If you attach the words ‘science proves this’ to a statement most people, almost as a reflex, will believe it. Often without a second thought.
The other day the newspapers reported a scientist at Granada University in Spain had published a study on the ‘evolutionary history of lethal violence.’ The scientist had carefully created a ‘database’ of 4 million mammal-on-mammal murders – which allowed him to compare murder rates among 1024 types of mammals. When he was done he announced ‘science’ proved meerkats are the most murderous mammals. Precisely 20% of the meerkats are murdered by other meerkats.
The next most murderous mammals are monkeys, lemurs, and sea lions. Finally, the scientist got to humans and his ‘study’ became a lot more detailed.

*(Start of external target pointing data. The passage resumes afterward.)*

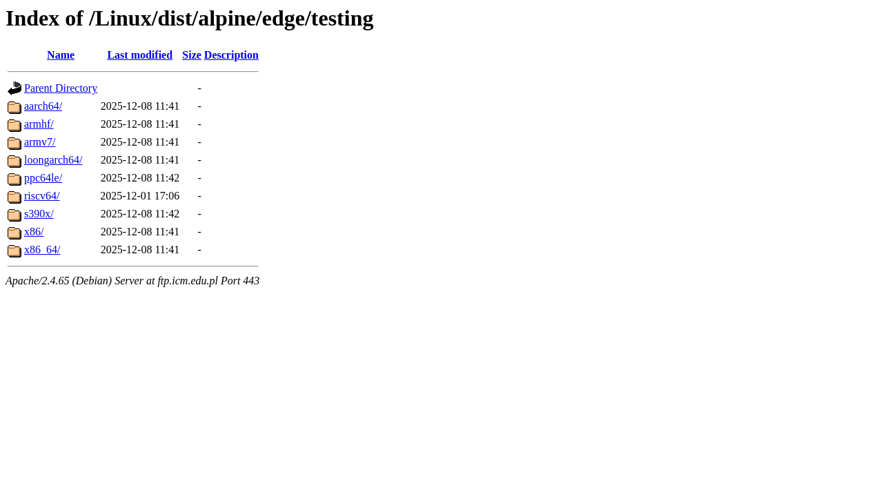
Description (231, 55)
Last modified (139, 55)
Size (191, 55)
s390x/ (39, 214)
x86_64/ (42, 249)
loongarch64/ (53, 160)
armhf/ (39, 124)
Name (61, 55)
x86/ (33, 231)
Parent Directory (60, 88)
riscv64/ (42, 196)
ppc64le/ (43, 178)
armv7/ (39, 142)
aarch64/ (43, 106)
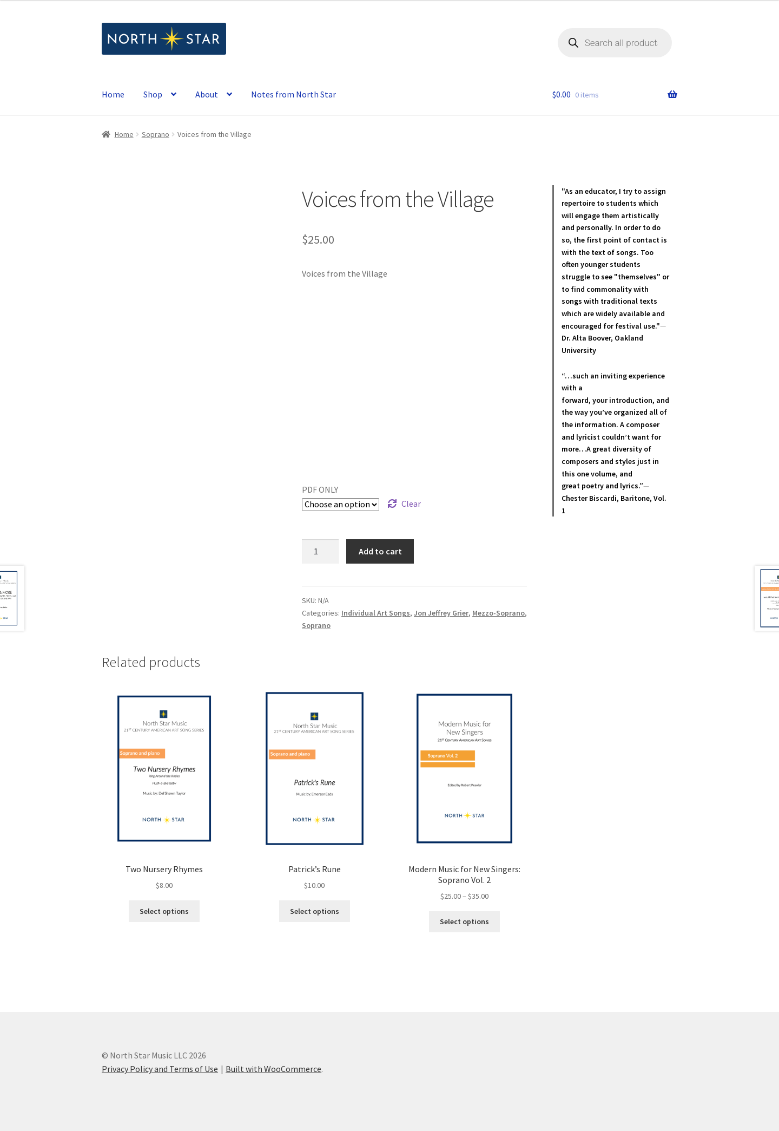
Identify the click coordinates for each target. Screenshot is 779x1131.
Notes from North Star (293, 94)
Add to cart (380, 551)
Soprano (155, 134)
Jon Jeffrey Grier (441, 613)
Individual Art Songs (375, 613)
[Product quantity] (320, 551)
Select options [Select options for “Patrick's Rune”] (314, 911)
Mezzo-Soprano (498, 613)
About (206, 94)
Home (113, 94)
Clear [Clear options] (411, 503)
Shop (152, 94)
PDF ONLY (320, 489)
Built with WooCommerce (273, 1068)
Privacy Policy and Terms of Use (160, 1068)
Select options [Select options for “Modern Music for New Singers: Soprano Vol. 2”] (464, 921)
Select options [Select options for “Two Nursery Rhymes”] (164, 911)
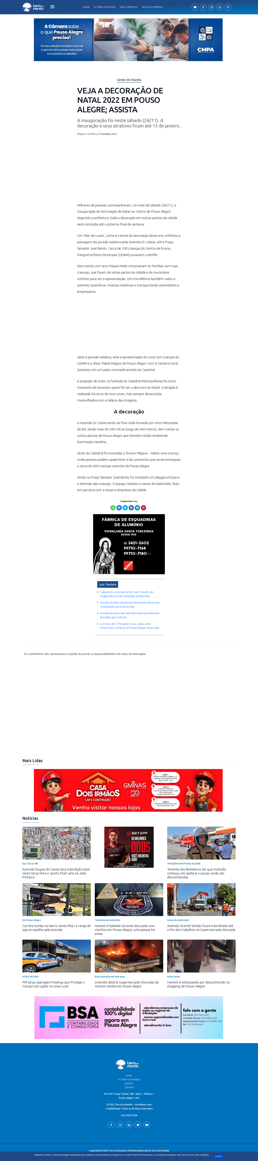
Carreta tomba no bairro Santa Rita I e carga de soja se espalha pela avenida (56, 924)
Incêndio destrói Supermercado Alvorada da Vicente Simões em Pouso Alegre (126, 981)
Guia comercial (129, 7)
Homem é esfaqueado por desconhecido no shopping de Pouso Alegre (198, 981)
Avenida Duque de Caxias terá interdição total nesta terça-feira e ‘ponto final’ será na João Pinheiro (56, 870)
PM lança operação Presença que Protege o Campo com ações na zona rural (53, 981)
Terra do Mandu (160, 1147)
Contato (129, 1084)
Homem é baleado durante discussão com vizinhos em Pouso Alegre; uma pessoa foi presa (125, 926)
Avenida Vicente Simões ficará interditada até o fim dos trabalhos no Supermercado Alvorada (201, 924)
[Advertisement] (129, 326)
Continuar (218, 1156)
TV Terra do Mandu (129, 1076)
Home (86, 7)
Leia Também (107, 581)
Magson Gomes (86, 133)
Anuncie (129, 1080)
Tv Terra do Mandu (105, 7)
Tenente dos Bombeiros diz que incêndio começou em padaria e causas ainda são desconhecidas (196, 870)
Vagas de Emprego (152, 7)
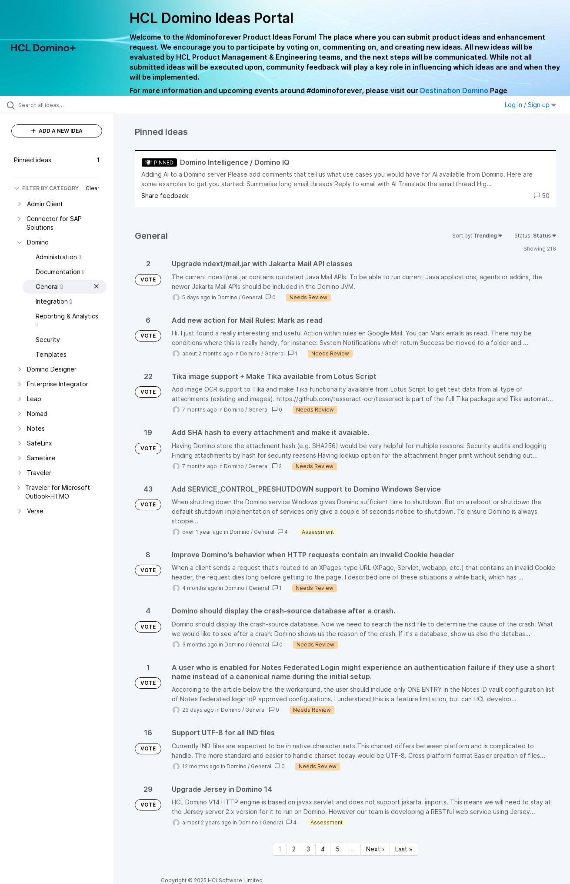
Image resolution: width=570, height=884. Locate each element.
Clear (93, 188)
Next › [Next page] (375, 849)
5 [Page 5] (338, 849)
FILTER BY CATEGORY (46, 188)
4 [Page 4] (323, 849)
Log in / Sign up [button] (530, 104)
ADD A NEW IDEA (57, 130)
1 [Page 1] (279, 849)
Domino (227, 297)
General (252, 297)
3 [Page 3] (308, 849)
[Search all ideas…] (68, 105)
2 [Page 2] (294, 849)
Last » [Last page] (404, 849)
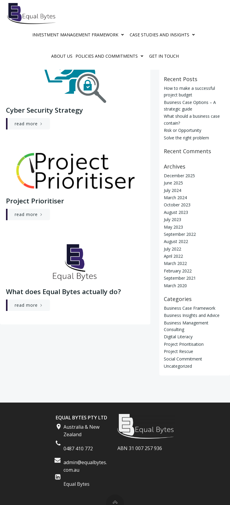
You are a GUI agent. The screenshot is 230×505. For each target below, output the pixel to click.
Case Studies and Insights (164, 35)
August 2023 (176, 212)
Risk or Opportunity (182, 130)
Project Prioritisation (184, 344)
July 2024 (172, 190)
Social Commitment (183, 359)
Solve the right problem (186, 138)
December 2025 (179, 175)
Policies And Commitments (110, 56)
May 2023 (173, 227)
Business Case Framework (189, 308)
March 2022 (175, 263)
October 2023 (177, 205)
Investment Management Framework (79, 35)
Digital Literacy (178, 336)
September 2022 (180, 234)
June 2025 (173, 183)
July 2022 (172, 249)
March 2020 (175, 285)
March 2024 (175, 197)
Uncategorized (178, 366)
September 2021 (180, 278)
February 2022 (178, 271)
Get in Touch (164, 56)
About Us (61, 56)
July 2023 (172, 219)
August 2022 (176, 241)
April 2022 (173, 256)
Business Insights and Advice (192, 315)
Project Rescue (178, 351)
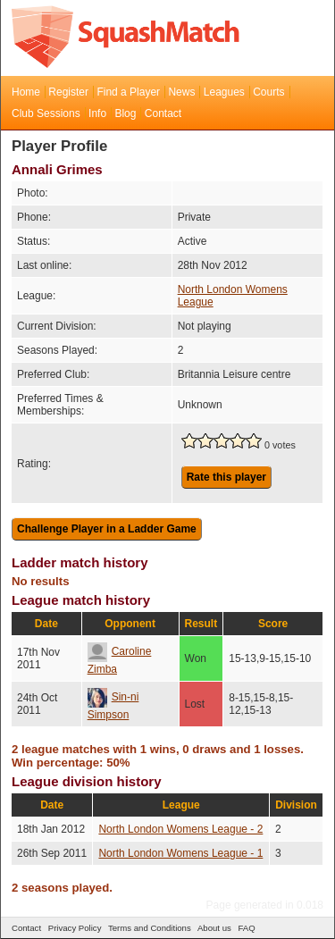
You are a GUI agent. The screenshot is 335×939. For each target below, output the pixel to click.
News (181, 92)
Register (68, 92)
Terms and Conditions (149, 928)
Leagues (224, 92)
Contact (163, 113)
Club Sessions (46, 113)
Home (26, 92)
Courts (268, 92)
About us (214, 928)
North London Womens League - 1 (180, 853)
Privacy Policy (75, 928)
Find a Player (128, 92)
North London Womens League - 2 (180, 829)
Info (97, 113)
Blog (125, 113)
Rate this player (226, 477)
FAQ (246, 928)
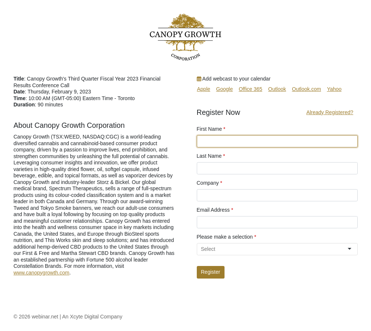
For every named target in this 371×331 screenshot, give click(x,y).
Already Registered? (329, 112)
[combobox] (274, 249)
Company (209, 183)
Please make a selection (226, 237)
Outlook (277, 89)
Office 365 (250, 89)
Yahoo (334, 89)
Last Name (211, 156)
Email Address (215, 210)
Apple (203, 89)
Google (224, 89)
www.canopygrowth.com (42, 273)
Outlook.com (306, 89)
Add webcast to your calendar (234, 79)
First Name (211, 129)
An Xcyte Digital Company (92, 317)
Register (210, 272)
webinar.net (45, 317)
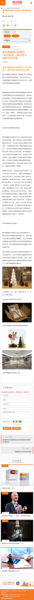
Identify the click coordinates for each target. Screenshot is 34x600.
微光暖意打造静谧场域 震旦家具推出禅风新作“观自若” (17, 439)
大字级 (15, 21)
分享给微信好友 (7, 25)
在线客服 (31, 3)
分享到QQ (15, 25)
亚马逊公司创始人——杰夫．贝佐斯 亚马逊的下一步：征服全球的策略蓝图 (17, 516)
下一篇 (15, 36)
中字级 (11, 21)
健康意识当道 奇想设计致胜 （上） (13, 543)
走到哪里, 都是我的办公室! (10, 571)
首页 (4, 8)
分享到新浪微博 (4, 25)
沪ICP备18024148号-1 (7, 598)
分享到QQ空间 (11, 25)
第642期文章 (16, 8)
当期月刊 (9, 8)
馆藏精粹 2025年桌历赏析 (16, 449)
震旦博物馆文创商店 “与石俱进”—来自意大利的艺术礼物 (17, 11)
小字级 (7, 21)
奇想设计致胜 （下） (8, 488)
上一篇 (7, 36)
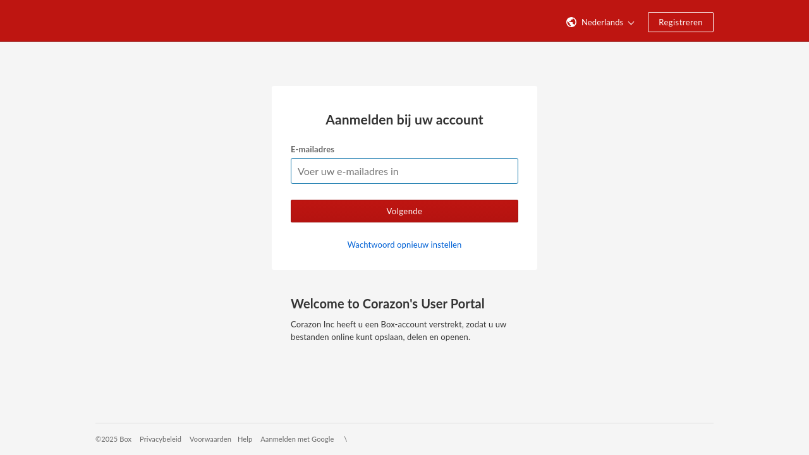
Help (245, 439)
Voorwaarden (210, 439)
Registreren (681, 22)
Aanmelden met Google (297, 439)
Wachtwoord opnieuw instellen (405, 245)
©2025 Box (113, 439)
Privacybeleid (160, 439)
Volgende (405, 211)
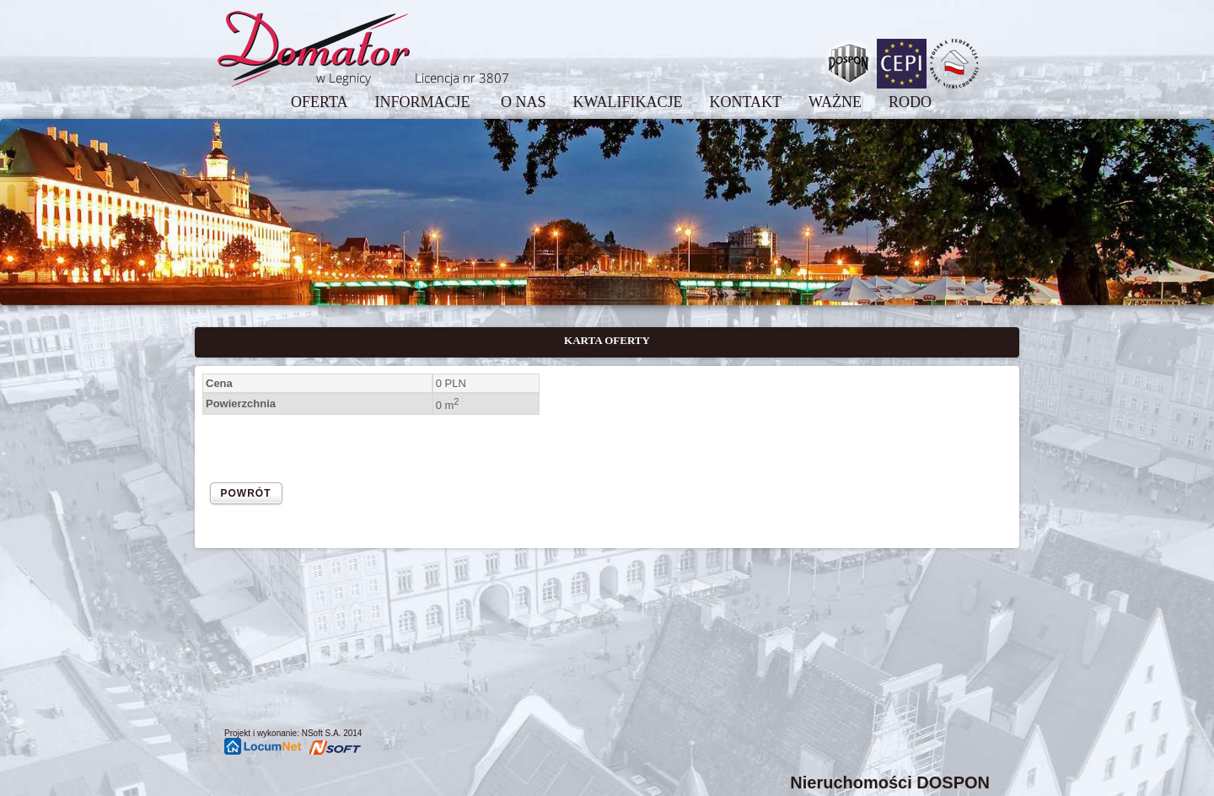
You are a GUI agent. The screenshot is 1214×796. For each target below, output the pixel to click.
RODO (910, 102)
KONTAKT (745, 102)
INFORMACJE (424, 102)
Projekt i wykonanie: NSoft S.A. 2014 (293, 733)
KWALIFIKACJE (627, 102)
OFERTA (319, 102)
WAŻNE (835, 102)
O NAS (523, 102)
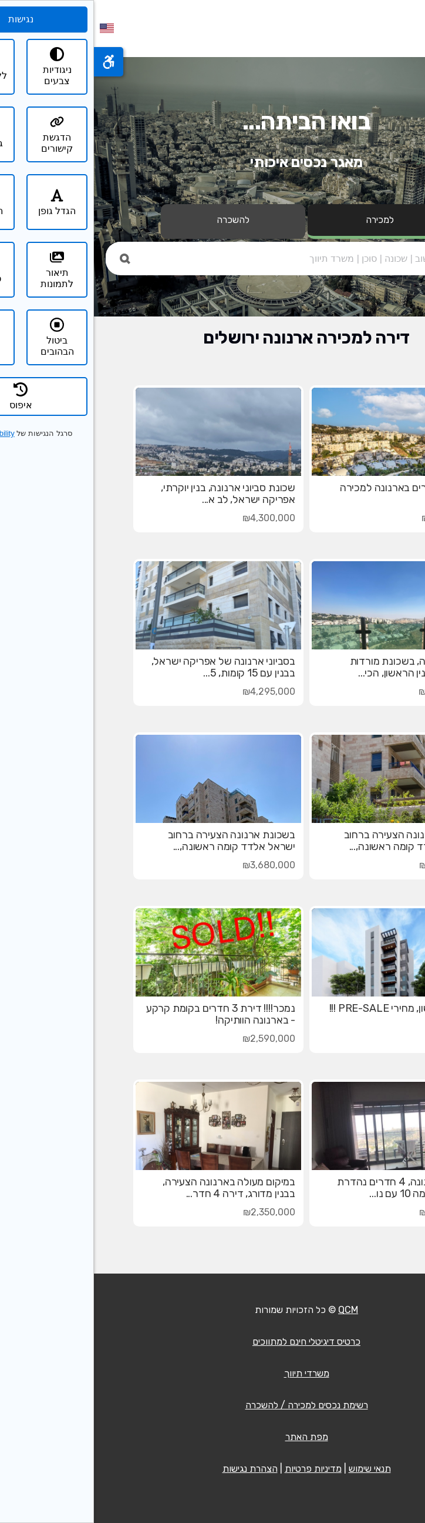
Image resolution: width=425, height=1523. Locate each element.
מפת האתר (212, 1436)
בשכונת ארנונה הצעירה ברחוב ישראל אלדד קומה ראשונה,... (313, 840)
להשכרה (139, 219)
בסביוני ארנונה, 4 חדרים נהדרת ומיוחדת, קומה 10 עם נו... (310, 1187)
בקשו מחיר (357, 1038)
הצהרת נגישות (156, 1468)
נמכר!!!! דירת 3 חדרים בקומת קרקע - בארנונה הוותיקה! (126, 1014)
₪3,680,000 (175, 865)
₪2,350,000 (175, 1212)
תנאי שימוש (276, 1468)
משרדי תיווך (212, 1373)
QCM (254, 1309)
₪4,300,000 (175, 518)
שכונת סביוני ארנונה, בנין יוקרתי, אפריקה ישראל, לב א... (134, 493)
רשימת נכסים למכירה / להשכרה (212, 1405)
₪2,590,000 (175, 1038)
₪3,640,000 (351, 691)
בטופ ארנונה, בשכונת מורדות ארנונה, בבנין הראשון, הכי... (316, 667)
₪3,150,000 (352, 518)
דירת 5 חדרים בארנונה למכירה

In Paleolithic times, he announced, 2% of the hunter-gathers were murdered by fellow hunter-gathers.
During the Middle Ages, he reported, the murder rate rose to 12%.
And in modern times, another scientist added, 1 in 10,000 humans (or .01%) are murdered by other humans.
Now how on earth could a scientist figure out exactly how many meerkats are walking the earth and how many are murdered? Or that exactly 2% of the cavemen were murdered by other cavemen? Or that 12% of the serfs, long-bowmen, and Sir Galahads living 15 centuries ago during the Middle Ages were murdered?
It hardly seems possible. We have statistics that prove how many people live in Chicago and how many murders are committed there. But no one even knows how many cavemen there were 2 million years ago.
Either way, the media – from the Washington Post to NPR – bought it hook, line and sinker.
These days ‘science’ has gained the status of a sacred totem. If science says 20% of the meerkats were murdered it must be so.